The Lord replied, "If you have faith the size of a mustard seed, you would say to this mulberry tree, 'Be uprooted and planted in the sea,' and it would obey you.
"Who among you would say to your servant who has just come in from plowing or tending sheep in the field, 'Come here immediately and take your place at table'? Would he not rather say to him, 'Prepare something for me to eat. Put on your apron and wait on me while I eat and drink. You may eat and drink when I am finished'? Is he grateful to that servant because he did what was commanded?
So should it be with you. When you have done all you have been commanded, say, 'We are unprofitable servants; we have done what we were obliged to do.'"
This was the gospel reading at last Sunday’s mass.
Jesus’s initial statement is striking: if anyone has the slightest faith, they can order trees to uproot and grow on the surface of the ocean.

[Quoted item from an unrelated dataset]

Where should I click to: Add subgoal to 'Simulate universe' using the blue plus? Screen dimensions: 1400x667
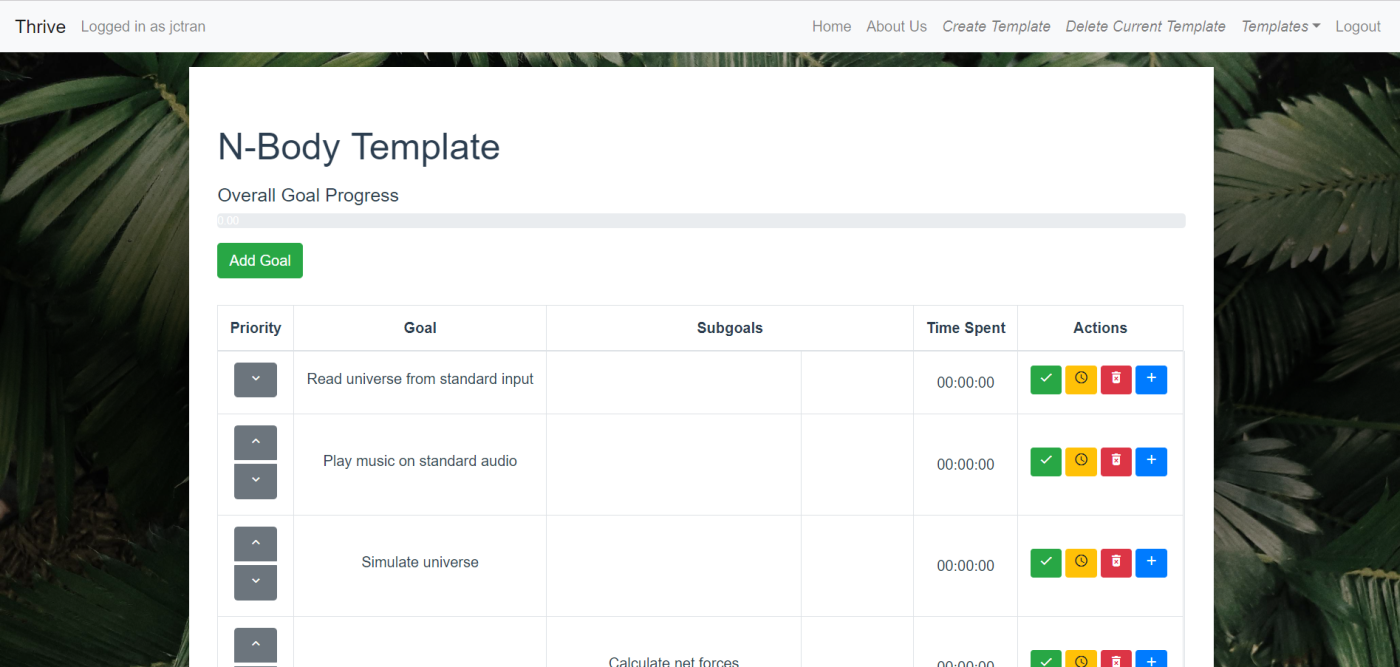pyautogui.click(x=1151, y=563)
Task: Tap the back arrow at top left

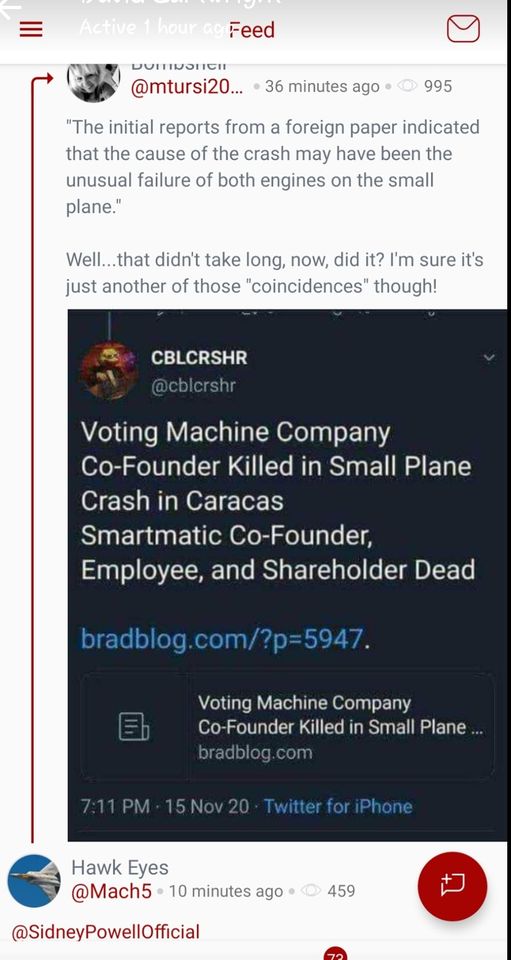Action: click(11, 7)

It would seem to follow that nobody has even the slightest faith. Because nobody can do that. Doesn’t that mean all is lost?
No, wait—I can do that. I can make a mulberry tree uproot itself and float upright on the ocean. I can do it in my imagination, in my mind’s eye. Anyone who has a decent imagination can do it. And we can draw it, too, or put it in a story.
So what Jesus is actually telling us is that faith = imagination. Or rather, faith is the willing suspension of disbelief, the ability to accept that the world of the imagination, and not the material world, is the real world. Our imagination is the kingdom of heaven, or our window into it.
But although the kingdom of heaven is in this sense within, we are also not in the kingdom of heaven now. We are living in a material world, where we must tend to our ploughs and our flocks, earning our daily upkeep by the sweat of our brow. This is what Jesus goes on to point out: we are servants spending most of our time just maintaining ourselves. And when we have free time—we ought to be taking the products of the fields, and using them to feed God. “You may eat and drink when I am finished.”
The kingdom of heaven is our reward, once we have done this—presumably, in the next life.
And this stands to reason. There must be some need for the material world; otherwise, why did God create it? Why not have us born into heaven?
The need is not simply to prove our worthiness for the world to come, although this might be reason enough. We are here to accomplish something God needs us to accomplish: to feed him.
That is, to take the produce of the fields, of the material world, and fashion something from it that will satisfy him.
Which seems to me to describe the process of creating art. In making art, we are co-creators with God; we are completing his plan for creation.